By Monica Gandhi. Dr. Gandhi is an infectious-disease physician and professor of medicine at the University of California, San Francisco. Excerpts:
"A disease becomes endemic when it is manageable—defined, for instance, as not causing an undue burden on hospitals or other healthcare resources—but is unlikely to be eliminated because of the pathogen’s inherent properties."
"Australia, China and New Zealand have pursued “zero Covid” policies that aim at elimination (reducing incidence in a region to zero) or even eradication (world-wide elimination). That goal is unrealistic. Smallpox is the only human disease that has ever been eradicated. The smallpox virus has had four properties that made it eradicable: the lack of an animal reservoir, clear and distinctive signs and symptoms, a short period of infectiousness, and both lifelong natural immunity after survival and a highly effective vaccine.
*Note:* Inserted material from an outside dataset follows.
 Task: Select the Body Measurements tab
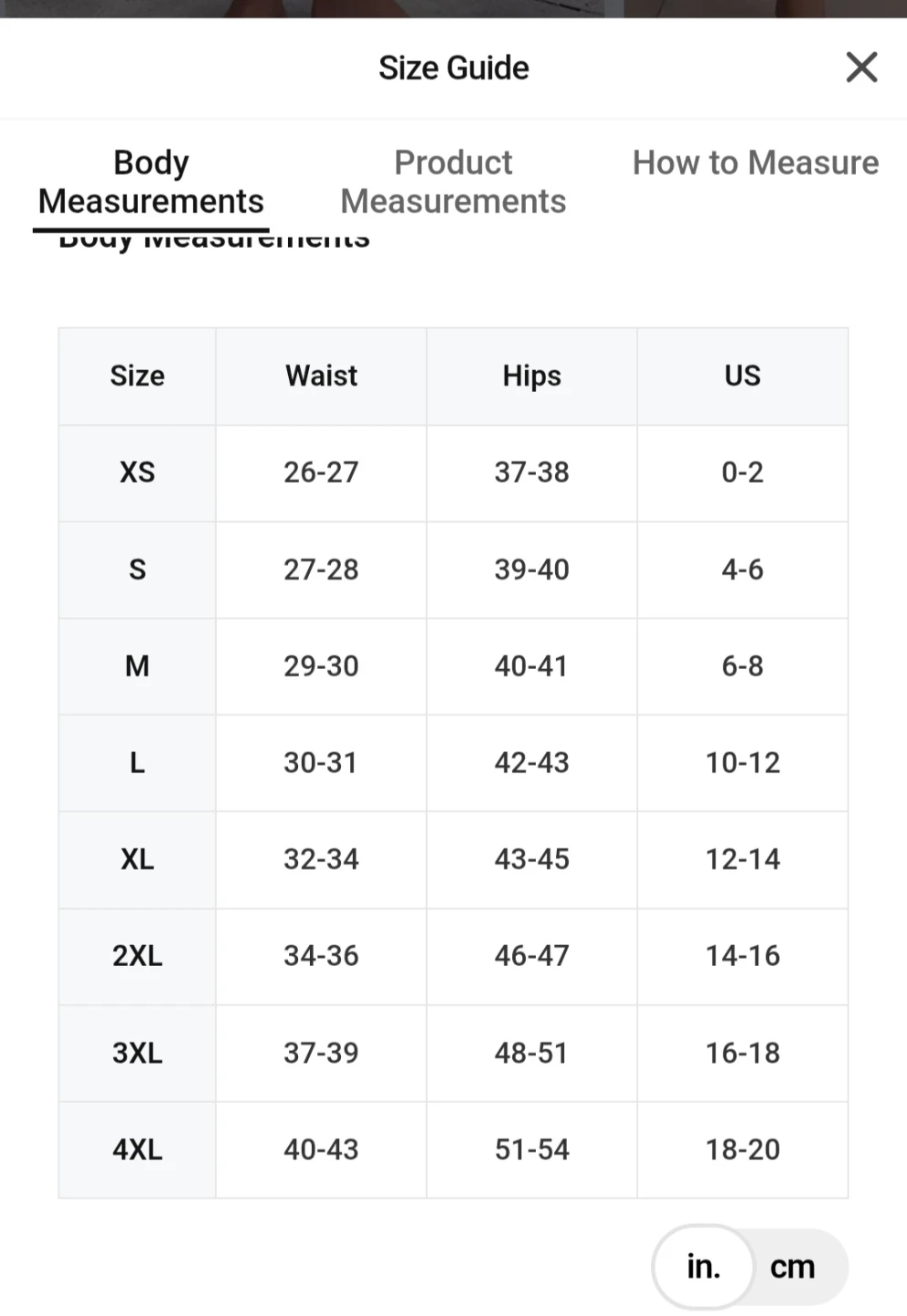point(151,182)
SARS-CoV-2, by contrast, is unlikely to be eradicated. It has animal reservoirs, a high level of transmissibility (especially of the Delta variant), and overlapping symptoms with other respiratory diseases. It has, as well, a prolonged period of infectiousness, caused by its propensity to spread from asymptomatic or presymptomatic carriers."
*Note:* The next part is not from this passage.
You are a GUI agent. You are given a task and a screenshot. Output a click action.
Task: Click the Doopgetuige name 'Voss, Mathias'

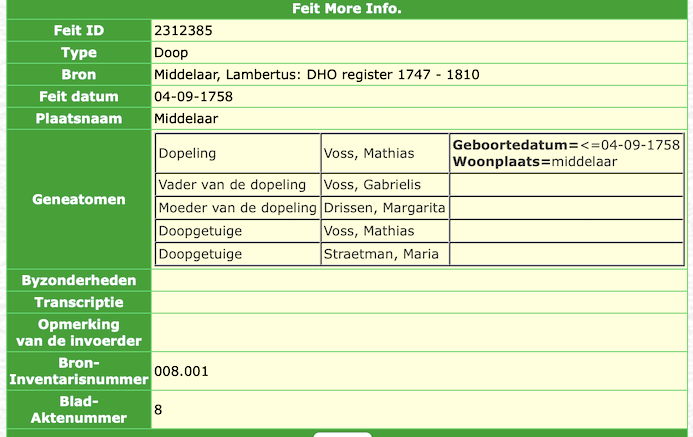tap(364, 231)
"Many ineradicable infections are controlled by vaccination and treatment. Measles, a highly transmissible respiratory virus, created high levels of immunity among adults who were exposed as children. But until a vaccine was developed in 1963, some nonimmune adults died every year."
"Antibodies generated by the vaccines will naturally wane, but the vaccines trigger the creation of B cells that get relegated to our memory banks, and these memory B cells produce high levels of neutralizing antibodies if they see the virus again, even in variant form. Memory B cells are long-lasting."
"T cells (also put into cell memory) generated by the vaccines protect us from severe disease and are unfazed by variants."
"As circulation of the virus decreases with increasing immunity, Covid-19 will go the way of other respiratory viruses over which we have control. We will test those who arrive at the hospital for a variety of infections—including influenza, Covid-19, respiratory syncytial virus (mainly in children) and bacterial pathogens—and tailor treatments to the infectious agent."
"Denmark dropped all restrictions at a 74% vaccination rate and low cases on Sept. 10, and Norway dropped them on Sept. 25 at a 67% vaccination rate. Many U.S. states had an undue burden of hospitalization during the Delta wave, although California is keeping restrictions in place despite low hospitalization and high vaccination rates. We will need to accept that the noneradicable disease is endemic. A low burden of disease should facilitate the transition."
"no virus in history has ever continued to evolve to higher pathogenicity."
"No vaccine-preventable or immunity-inducing infection has ever raged on as a pandemic indefinitely. An endemic virus doesn’t require continuing isolation and other restrictions; defanging SARS-CoV-2 by stripping it of its ability to cause severe disease through immunity will relegate it to the fate of the other four circulating cold-causing coronaviruses."